Fourier spectral resolution enhancement algorithm based on linear prediction

Abstract

Fourier transform infrared spectroscopy (FTIR) has been widely used for real-time monitoring of ambient gases, but for quantitative analysis of certain gases, higher spectral resolution is required to quantify more accurately. In this paper, a Fourier spectral resolution enhancement algorithm based on linear prediction is proposed. Firstly, the linear prediction model for interference signals is studied, utilizing the forward and backward linear prediction total least squares method for parameter estimation, minimum error criterion for determining the autoregressive (AR) model order, and sliding window technique for multi-step prediction.
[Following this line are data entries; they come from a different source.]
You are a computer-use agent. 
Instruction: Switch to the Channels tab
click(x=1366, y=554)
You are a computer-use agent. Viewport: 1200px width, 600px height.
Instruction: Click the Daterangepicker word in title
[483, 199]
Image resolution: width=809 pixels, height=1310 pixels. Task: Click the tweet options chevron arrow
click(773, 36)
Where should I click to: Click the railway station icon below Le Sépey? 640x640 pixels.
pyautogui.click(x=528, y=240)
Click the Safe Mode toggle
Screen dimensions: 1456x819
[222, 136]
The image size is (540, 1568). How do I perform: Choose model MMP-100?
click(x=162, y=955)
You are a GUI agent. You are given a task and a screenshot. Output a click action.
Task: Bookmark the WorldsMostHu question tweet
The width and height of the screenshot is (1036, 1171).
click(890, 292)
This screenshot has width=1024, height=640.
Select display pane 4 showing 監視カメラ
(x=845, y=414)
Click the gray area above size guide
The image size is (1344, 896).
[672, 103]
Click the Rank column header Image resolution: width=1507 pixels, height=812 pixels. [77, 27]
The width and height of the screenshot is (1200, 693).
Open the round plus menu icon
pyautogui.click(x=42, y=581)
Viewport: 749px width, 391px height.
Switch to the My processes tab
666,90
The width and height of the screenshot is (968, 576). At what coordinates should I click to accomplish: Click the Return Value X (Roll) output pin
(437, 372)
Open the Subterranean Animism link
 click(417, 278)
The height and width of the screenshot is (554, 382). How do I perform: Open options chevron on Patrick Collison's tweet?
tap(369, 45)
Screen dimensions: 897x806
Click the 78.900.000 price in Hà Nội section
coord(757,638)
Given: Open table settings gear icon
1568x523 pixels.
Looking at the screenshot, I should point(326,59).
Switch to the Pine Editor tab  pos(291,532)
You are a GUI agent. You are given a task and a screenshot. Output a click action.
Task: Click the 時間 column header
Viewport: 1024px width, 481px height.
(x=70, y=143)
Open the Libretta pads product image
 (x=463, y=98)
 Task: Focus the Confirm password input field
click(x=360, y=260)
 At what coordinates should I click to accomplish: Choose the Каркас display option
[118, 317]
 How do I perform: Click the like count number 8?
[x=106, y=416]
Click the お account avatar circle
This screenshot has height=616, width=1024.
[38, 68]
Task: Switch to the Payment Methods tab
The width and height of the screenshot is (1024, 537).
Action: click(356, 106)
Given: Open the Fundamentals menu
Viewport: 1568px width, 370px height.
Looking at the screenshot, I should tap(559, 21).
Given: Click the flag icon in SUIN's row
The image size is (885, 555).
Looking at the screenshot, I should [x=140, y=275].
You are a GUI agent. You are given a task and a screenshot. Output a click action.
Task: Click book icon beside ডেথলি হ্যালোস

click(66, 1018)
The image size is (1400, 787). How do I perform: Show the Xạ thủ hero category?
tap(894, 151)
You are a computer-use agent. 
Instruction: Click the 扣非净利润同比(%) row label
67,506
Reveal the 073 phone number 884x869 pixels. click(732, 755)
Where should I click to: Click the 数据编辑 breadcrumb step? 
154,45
Then, the impact of the signal-to-noise ratio, enhancement factor, and initial resolution of the FTIR spectrum on the accuracy of the algorithm was studied through simulations. Finally, the algorithm is applied to spectral resolution enhancement and quantitative analysis of ammonia (NH3). The experimental results show that when the spectral resolution of NH3 is enhanced from 4 cm−1 to 2 cm−1 and 1 cm−1, the spectral error of the characteristic band is 0.16% and 0.26%, respectively. Additionally, the accuracy of concentration inversion is improved by 2.13% and 4.06%, respectively. The relative error of concentration inversion is 0.69% and 2.15%, respectively, when compared to the measured spectrum at corresponding resolutions. The algorithm proves effective in enhancing spectral resolution and improving the accuracy of quantitative analysis.